*Brief*: Set all the entries down again, unaltered.

*Data extracts*:
- - - - -

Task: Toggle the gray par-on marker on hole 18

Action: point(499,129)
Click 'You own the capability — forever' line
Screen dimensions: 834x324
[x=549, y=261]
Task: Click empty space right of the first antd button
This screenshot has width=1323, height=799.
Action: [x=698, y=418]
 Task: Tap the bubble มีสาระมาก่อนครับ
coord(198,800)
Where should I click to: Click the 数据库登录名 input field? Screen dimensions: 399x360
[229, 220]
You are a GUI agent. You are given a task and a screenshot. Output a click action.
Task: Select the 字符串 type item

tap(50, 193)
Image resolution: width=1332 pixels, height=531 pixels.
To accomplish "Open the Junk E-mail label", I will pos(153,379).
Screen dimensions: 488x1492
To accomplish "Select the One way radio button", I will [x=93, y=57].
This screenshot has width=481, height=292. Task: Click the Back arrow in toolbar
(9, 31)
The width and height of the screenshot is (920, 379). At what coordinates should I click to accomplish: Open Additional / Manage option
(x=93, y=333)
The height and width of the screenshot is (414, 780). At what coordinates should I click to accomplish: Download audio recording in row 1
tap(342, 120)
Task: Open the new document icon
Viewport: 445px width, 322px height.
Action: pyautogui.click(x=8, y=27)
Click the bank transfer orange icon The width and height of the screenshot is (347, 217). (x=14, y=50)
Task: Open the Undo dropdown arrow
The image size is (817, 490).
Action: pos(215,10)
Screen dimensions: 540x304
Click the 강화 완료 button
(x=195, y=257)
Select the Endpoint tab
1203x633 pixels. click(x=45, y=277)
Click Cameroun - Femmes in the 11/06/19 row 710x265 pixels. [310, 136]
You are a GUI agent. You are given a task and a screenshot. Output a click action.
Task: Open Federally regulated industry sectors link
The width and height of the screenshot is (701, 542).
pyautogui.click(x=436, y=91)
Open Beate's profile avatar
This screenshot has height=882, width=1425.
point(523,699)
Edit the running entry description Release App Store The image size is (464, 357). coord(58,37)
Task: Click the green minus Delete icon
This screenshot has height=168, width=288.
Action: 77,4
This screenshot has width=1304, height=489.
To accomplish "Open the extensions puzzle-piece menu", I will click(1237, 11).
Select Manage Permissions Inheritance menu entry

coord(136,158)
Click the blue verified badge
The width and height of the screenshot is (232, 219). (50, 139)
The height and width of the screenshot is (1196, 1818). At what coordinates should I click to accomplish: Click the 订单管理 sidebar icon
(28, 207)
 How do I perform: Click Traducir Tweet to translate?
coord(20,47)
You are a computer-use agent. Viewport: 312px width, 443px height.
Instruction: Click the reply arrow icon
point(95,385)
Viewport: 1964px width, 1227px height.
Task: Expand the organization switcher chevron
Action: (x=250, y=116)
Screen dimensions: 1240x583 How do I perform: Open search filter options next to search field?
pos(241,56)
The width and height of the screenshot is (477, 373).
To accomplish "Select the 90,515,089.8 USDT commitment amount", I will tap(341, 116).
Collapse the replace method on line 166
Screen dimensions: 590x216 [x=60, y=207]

- - - - -

*The answer*:
Task: Toggle the gray par-on marker on hole 18

Action: point(499,129)
Click 'You own the capability — forever' line
Screen dimensions: 834x324
[x=549, y=261]
Task: Click empty space right of the first antd button
This screenshot has width=1323, height=799.
Action: [x=698, y=418]
 Task: Tap the bubble มีสาระมาก่อนครับ
coord(198,800)
Where should I click to: Click the 数据库登录名 input field? Screen dimensions: 399x360
[229, 220]
You are a GUI agent. You are given a task and a screenshot. Output a click action.
Task: Select the 字符串 type item

tap(50, 193)
Image resolution: width=1332 pixels, height=531 pixels.
To accomplish "Open the Junk E-mail label", I will pos(153,379).
Screen dimensions: 488x1492
To accomplish "Select the One way radio button", I will [x=93, y=57].
This screenshot has width=481, height=292. Task: Click the Back arrow in toolbar
(9, 31)
The width and height of the screenshot is (920, 379). At what coordinates should I click to accomplish: Open Additional / Manage option
(x=93, y=333)
The height and width of the screenshot is (414, 780). At what coordinates should I click to accomplish: Download audio recording in row 1
tap(342, 120)
Task: Open the new document icon
Viewport: 445px width, 322px height.
Action: pyautogui.click(x=8, y=27)
Click the bank transfer orange icon The width and height of the screenshot is (347, 217). (x=14, y=50)
Task: Open the Undo dropdown arrow
The image size is (817, 490).
Action: pos(215,10)
Screen dimensions: 540x304
Click the 강화 완료 button
(x=195, y=257)
Select the Endpoint tab
1203x633 pixels. click(x=45, y=277)
Click Cameroun - Femmes in the 11/06/19 row 710x265 pixels. [310, 136]
You are a GUI agent. You are given a task and a screenshot. Output a click action.
Task: Open Federally regulated industry sectors link
The width and height of the screenshot is (701, 542).
pyautogui.click(x=436, y=91)
Open Beate's profile avatar
This screenshot has height=882, width=1425.
point(523,699)
Edit the running entry description Release App Store The image size is (464, 357). coord(58,37)
Task: Click the green minus Delete icon
This screenshot has height=168, width=288.
Action: 77,4
This screenshot has width=1304, height=489.
To accomplish "Open the extensions puzzle-piece menu", I will click(1237, 11).
Select Manage Permissions Inheritance menu entry

coord(136,158)
Click the blue verified badge
The width and height of the screenshot is (232, 219). (50, 139)
The height and width of the screenshot is (1196, 1818). At what coordinates should I click to accomplish: Click the 订单管理 sidebar icon
(28, 207)
 How do I perform: Click Traducir Tweet to translate?
coord(20,47)
You are a computer-use agent. Viewport: 312px width, 443px height.
Instruction: Click the reply arrow icon
point(95,385)
Viewport: 1964px width, 1227px height.
Task: Expand the organization switcher chevron
Action: (x=250, y=116)
Screen dimensions: 1240x583 How do I perform: Open search filter options next to search field?
pos(241,56)
The width and height of the screenshot is (477, 373).
To accomplish "Select the 90,515,089.8 USDT commitment amount", I will tap(341, 116).
Collapse the replace method on line 166
Screen dimensions: 590x216 [x=60, y=207]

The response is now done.